◆ SOURCE EXCERPT
------------------------------------
Storing references to objects
As I’ve said before, I’m building a markup templates system. The idea is to
reduce markup into reusable patterns, and to separate output from the user
interface. The idea is that for every significant node in the output (and thus,
in the user’s markup), there’s a matching user-interface node, and vice
versa.
Keeping track of these node pairings is the challenge. In a simple case, you
have a DOM tree like this:
<markup:template> <markup:output> <xul:groupbox> <xul:caption/> <markup:children/> </xul:groupbox> </markup:output> <markup:ui-section> <xul:groupbox> <xul:caption> <xul:textbox markup:xpath="xul:groupbox/xul:caption/@label" markup:source="@value" markup:required="@value" /> </xul:caption> <markup:children markup:xpath="xul:groupbox/markup:children"/> </xul:groupbox> </markup:ui-section>
The markup in italics indicates one node pairing – between the output’s
caption element (actually, its label attribute) and the user-interface’s
textbox. Another pairing exists between the underlined nodes. The
<markup:output/> and <markup:ui-section/>
elements define yet another pairing.
So, ultimately, I need a way of referencing one node from the other.
------------------------------------
◆ DATASET EXTRACT

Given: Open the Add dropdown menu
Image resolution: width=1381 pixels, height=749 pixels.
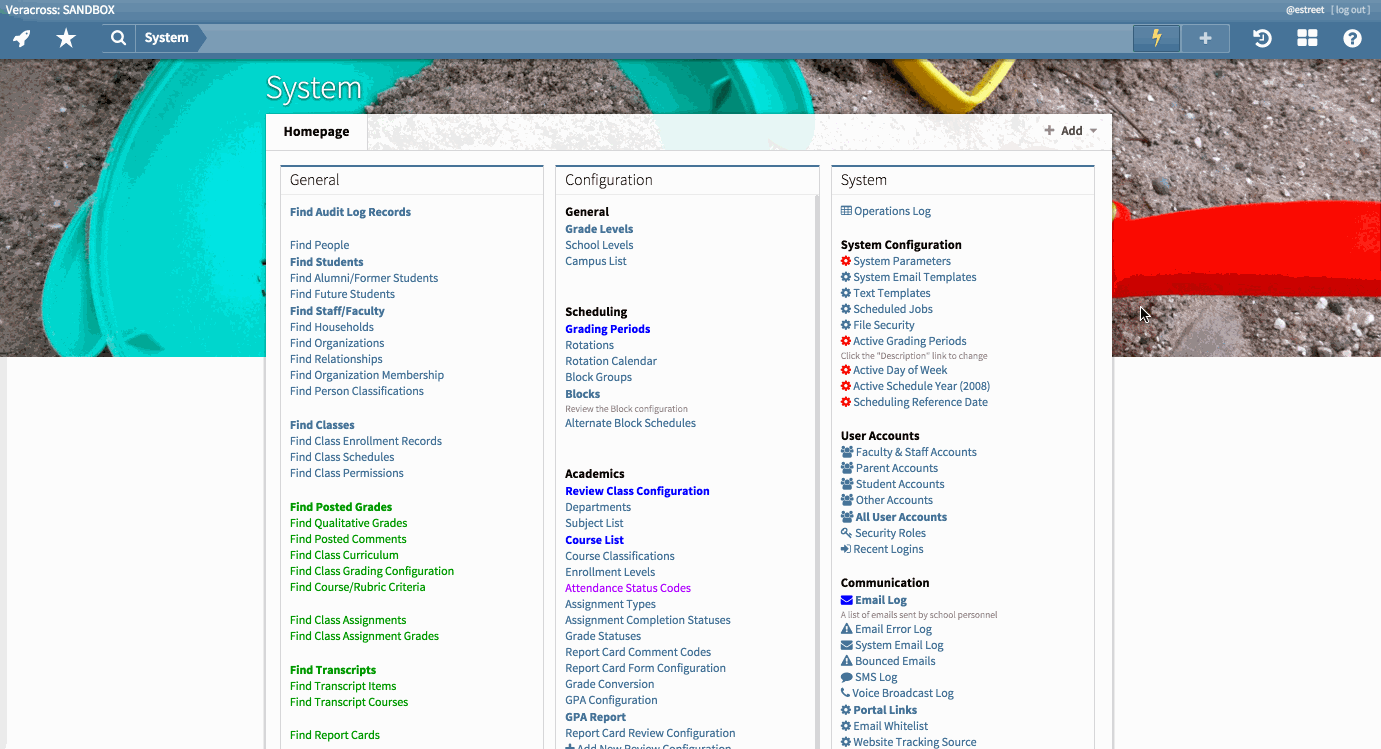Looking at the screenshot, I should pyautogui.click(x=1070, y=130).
------------------------------------
◆ WORK TO DO
(1) In the post on storing references to objects, set down everything from "Keeping track of" down to "from the other.".
(2) Render this sentence from the post on storing references to objects in Spanish: "So, ultimately, I need a way of referencing one node from the other."
(3) According to the post on storing references to objects, what two things is the markup templates system meant to do?

◆ SOLUTIONS IN ORDER
(1)
Keeping track of these node pairings is the challenge. In a simple case, you
have a DOM tree like this:
<markup:template> <markup:output> <xul:groupbox> <xul:caption/> <markup:children/> </xul:groupbox> </markup:output> <markup:ui-section> <xul:groupbox> <xul:caption> <xul:textbox markup:xpath="xul:groupbox/xul:caption/@label" markup:source="@value" markup:required="@value" /> </xul:caption> <markup:children markup:xpath="xul:groupbox/markup:children"/> </xul:groupbox> </markup:ui-section>
The markup in italics indicates one node pairing – between the output’s
caption element (actually, its label attribute) and the user-interface’s
textbox. Another pairing exists between the underlined nodes. The
<markup:output/> and <markup:ui-section/>
elements define yet another pairing.
So, ultimately, I need a way of referencing one node from the other.

(2) Así que, en definitiva, necesito una forma de hacer referencia a un nodo desde el otro.

(3) It is meant to reduce markup into reusable patterns and to separate output from the user interface.